» **SOURCE EXTRACT**
□ □ □
Great. Then shifting gears to gate-all-around and backside power, you guys have talked about Applied's SAM growing from 6 billion to 7 billion per 100 wafer starts, and you capture 50% of that SAM. Just help us understand your capacity kind of assumptions for gate-all-around ramp. Are you engaged with, you know, all the four major fabs? Is it more of a linear ramp? Anything on that?

Brice Hill
Senior VP and CFO, Applied Materials

Yeah, it's, it's so interesting. We are engaged with all the major players across the ecosystem, for gate-all-around technology. You know, we said that, we shipped $2.5 billion, or are shipping $2.5 billion of, equipment destined for gate-all-around application in 2024. We said we have the opportunity to double that in 2025. That would suggest, you know, that's, just by math, that would suggest you're getting towards, 100,000 wafer starts of capacity. But, the way I would think about it is, you know, the ecosystem is in pilot right now. We're moving towards HVM, equipment orders and installation, and that's why you see the orders starting to accelerate. And we articulated, you know, in our earnings that the leading-edge buys, were accelerating through the course of the year.
□ □ □
» **DATASET ROWS**
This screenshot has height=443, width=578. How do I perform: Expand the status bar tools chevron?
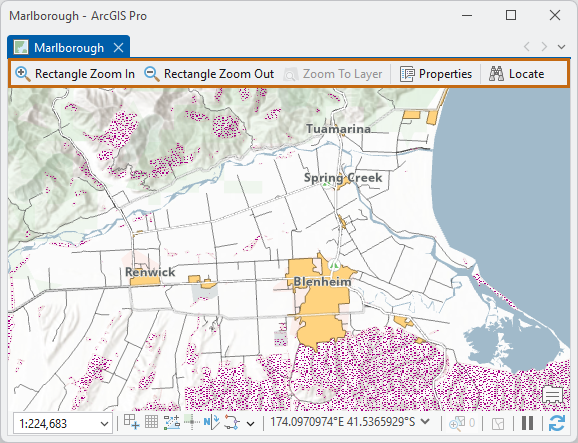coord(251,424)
□ □ □
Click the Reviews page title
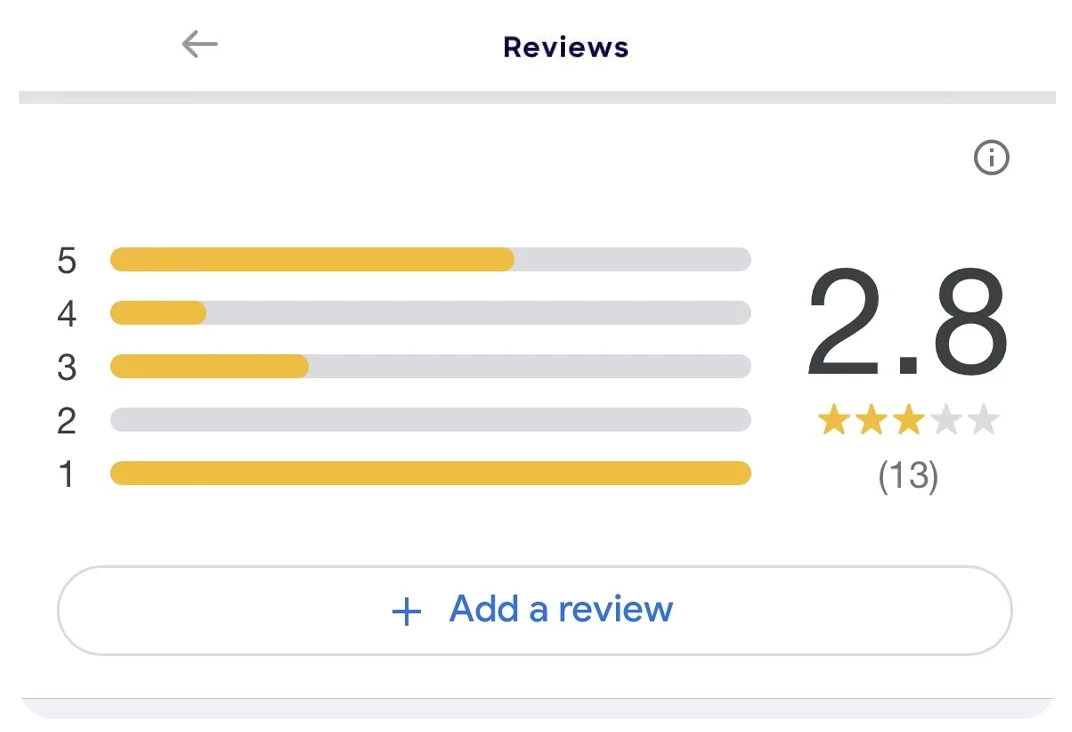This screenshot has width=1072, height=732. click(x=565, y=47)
□ □ □
In the transcript excerpt on gate-all-around technology, what position does Brice Hill hold? Rely only on the transcript excerpt, not on the rows.

» **ANSWER TO THE PROBLEM**
Senior VP and CFO of Applied Materials.